[[ EXTRACTED DATA, beginning ]]

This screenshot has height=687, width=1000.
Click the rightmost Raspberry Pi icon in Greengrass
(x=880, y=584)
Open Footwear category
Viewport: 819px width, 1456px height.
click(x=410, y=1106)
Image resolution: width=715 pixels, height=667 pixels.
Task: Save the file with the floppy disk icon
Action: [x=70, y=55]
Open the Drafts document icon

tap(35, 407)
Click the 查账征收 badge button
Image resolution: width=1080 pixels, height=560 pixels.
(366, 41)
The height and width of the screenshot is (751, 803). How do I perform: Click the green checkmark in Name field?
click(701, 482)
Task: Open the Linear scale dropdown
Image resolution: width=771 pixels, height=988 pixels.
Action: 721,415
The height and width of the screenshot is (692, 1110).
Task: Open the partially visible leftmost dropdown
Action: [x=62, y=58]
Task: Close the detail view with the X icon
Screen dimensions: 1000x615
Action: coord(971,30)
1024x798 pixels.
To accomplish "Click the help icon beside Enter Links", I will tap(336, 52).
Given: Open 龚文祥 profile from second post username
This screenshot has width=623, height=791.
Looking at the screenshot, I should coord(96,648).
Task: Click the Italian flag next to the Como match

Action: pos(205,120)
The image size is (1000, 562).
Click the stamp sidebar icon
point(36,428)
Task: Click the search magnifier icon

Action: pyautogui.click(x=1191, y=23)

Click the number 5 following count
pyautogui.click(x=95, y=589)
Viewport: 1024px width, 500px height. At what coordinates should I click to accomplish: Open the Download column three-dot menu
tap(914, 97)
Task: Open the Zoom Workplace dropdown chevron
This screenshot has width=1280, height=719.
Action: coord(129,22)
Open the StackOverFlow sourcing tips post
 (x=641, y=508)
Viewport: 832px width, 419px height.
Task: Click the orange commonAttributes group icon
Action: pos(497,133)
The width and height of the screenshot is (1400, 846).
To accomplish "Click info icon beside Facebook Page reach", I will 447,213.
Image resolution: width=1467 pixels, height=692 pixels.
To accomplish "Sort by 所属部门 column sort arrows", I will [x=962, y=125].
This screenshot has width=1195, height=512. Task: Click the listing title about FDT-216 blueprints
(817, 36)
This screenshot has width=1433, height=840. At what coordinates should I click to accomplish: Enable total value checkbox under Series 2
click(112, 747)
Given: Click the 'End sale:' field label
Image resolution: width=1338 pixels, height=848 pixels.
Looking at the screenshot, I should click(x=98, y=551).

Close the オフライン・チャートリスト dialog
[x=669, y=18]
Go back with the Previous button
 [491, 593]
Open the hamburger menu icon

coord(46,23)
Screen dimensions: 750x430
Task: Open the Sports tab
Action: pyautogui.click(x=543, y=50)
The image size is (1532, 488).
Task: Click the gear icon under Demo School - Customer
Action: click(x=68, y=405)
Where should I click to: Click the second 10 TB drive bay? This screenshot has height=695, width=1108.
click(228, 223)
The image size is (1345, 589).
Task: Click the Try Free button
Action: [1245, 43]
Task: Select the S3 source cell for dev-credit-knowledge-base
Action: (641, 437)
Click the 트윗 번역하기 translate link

[[ EXTRACTED DATA, end ]]

▶ **YOUR INSTRUCTIONS**: All lines from the one holding "Go back with the Previous button" through the final line of the material must be set down exactly, and nothing else may be added.

▶ **REPLY TO THE TASK**:
Go back with the Previous button
 [491, 593]
Open the hamburger menu icon

coord(46,23)
Screen dimensions: 750x430
Task: Open the Sports tab
Action: pyautogui.click(x=543, y=50)
The image size is (1532, 488).
Task: Click the gear icon under Demo School - Customer
Action: click(x=68, y=405)
Where should I click to: Click the second 10 TB drive bay? This screenshot has height=695, width=1108.
click(228, 223)
The image size is (1345, 589).
Task: Click the Try Free button
Action: [1245, 43]
Task: Select the S3 source cell for dev-credit-knowledge-base
Action: (641, 437)
Click the 트윗 번역하기 translate link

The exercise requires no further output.